Lima O presidente Luiz Inácio Lula da Silva tomou emprestada, ontem, a sugestão de seu colega peruano, Alejandro Toledo, e defendeu a criação de uma ''comunidade sul-americana'' a partir da conclusão do processo de integração comercial entre o Mercosul e os países andinos. Do ponto de vista de Lula, o projeto seria crucial para que os países da região possam derrubar, nas negociações multilaterais, as medidas protecionistas impostas pelas economias mais desenvolvidas e, em especial, para evitar que a América do Sul seja ''sufocada'' pela Área de Livre Comércio das Américas (Alca).
A motivação para esse projeto surgiu com a finalização do acordo de livre comércio entre o Mercosul e o Peru, na madrugada de domingo. Embora incompleto, o documento foi assinado ontem por Lula e Toledo. Ambos destacaram que o acerto será o primeiro passo para o difícil acordo entre a Comunidade Andina de Nações (CAN) e o bloco sul-americano.

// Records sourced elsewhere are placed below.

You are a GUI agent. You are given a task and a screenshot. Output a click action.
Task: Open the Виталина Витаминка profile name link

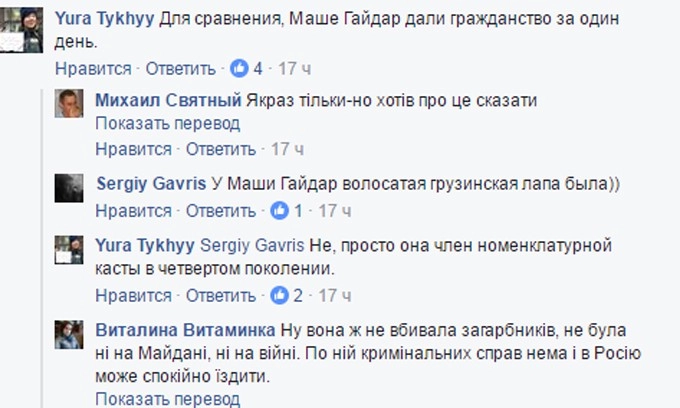[x=184, y=331]
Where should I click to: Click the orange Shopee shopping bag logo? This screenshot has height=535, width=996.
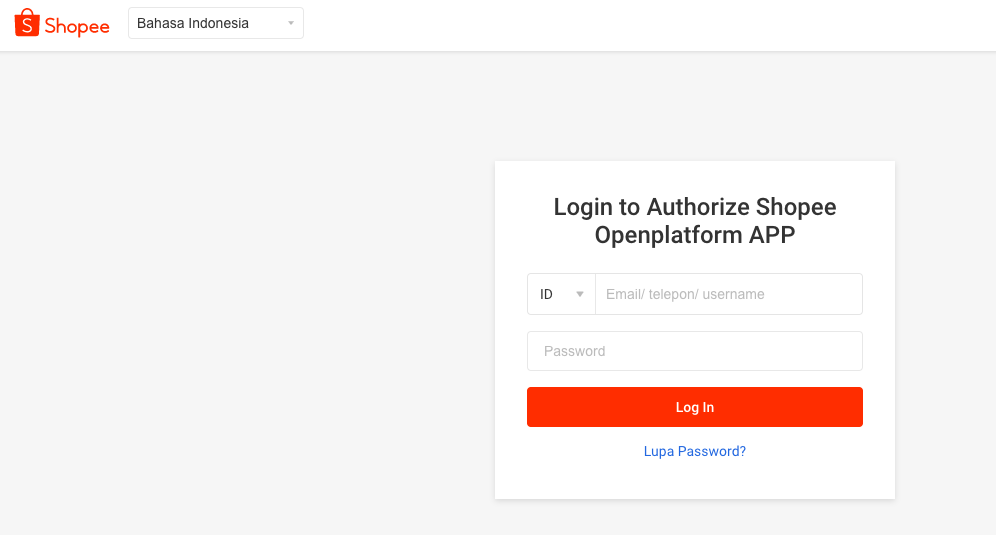pos(27,23)
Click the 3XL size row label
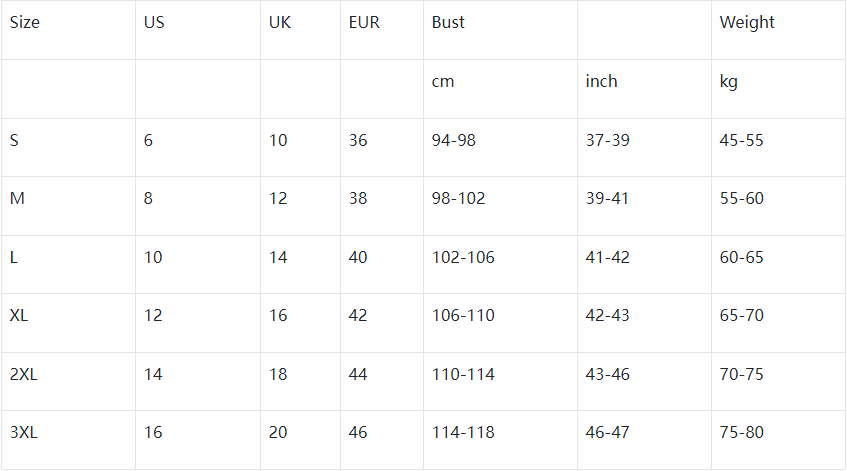This screenshot has height=471, width=847. pos(24,433)
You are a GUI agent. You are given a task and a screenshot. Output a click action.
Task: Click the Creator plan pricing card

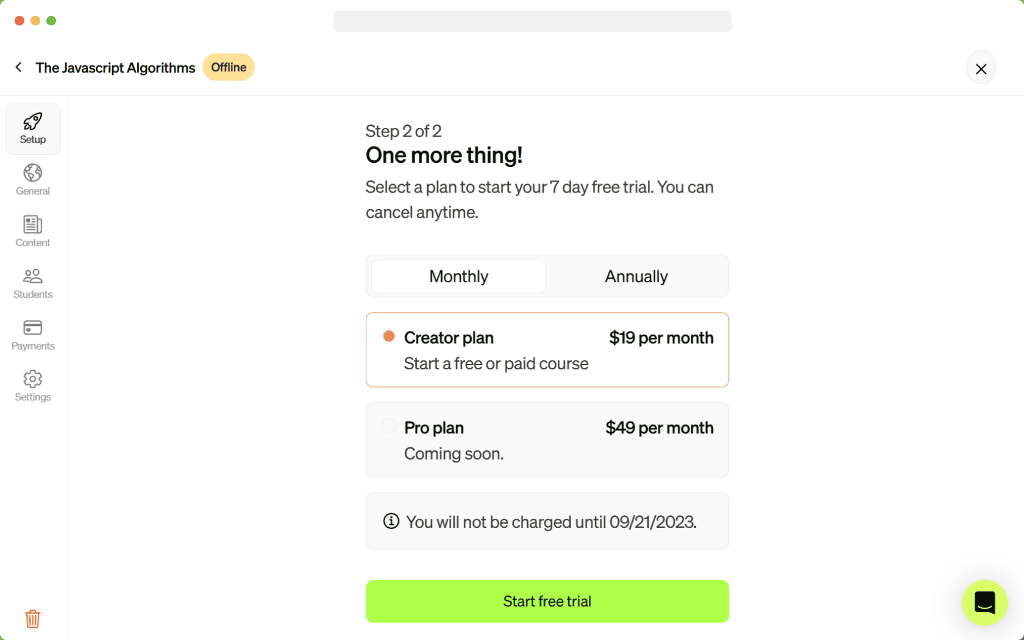pos(547,349)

''Quanto mais próximos, quanto mais políticas comuns nós tivermos, quanto mais entrosamento houver entre os nossos empresários, trabalhadores e políticos, mais chances nós teremos de enfrentar as grandes negociações'', insistiu o presidente Lula. ''Sobretudo, para tentar quebrar as barreiras protecionistas, através das negociações da Organização Mundial do Comércio (OMC). E para não permitir que a Alca se transforme em um instrumento sufocador das nossas possibilidades de crescimento, mas para que ela seja uma oportunidade para termos uma relação comercial, política e cultural mais harmônica, onde ninguém vai querer levar vantagens sobre os outros.''
Na semana passada, o chanceler peruano Allan Wagner havia declarado ao jornal ''El Comércio'' que o objetivo fundamental da política externa de seu país seria o aprofundamento de relações e o acordo de livre comércio com os Estados Unidos. A Colômbia foi convidada na semana passada por Washington para negociar um acerto nesses termos.
''O acordo que acabamos de assinar não tem o objetivo de impedir que os países fechem acordos bilaterais com quem quer que seja'', afirmou Lula, que lembrou que cerca de 52% do comércio exterior brasileiro se dá exatamente com os Estados Unidos e a União Européia. ''Esse acordo (entre o Mercosul e o Peru) foi um passo extraordinário para a integração da América do Sul'', completou ele.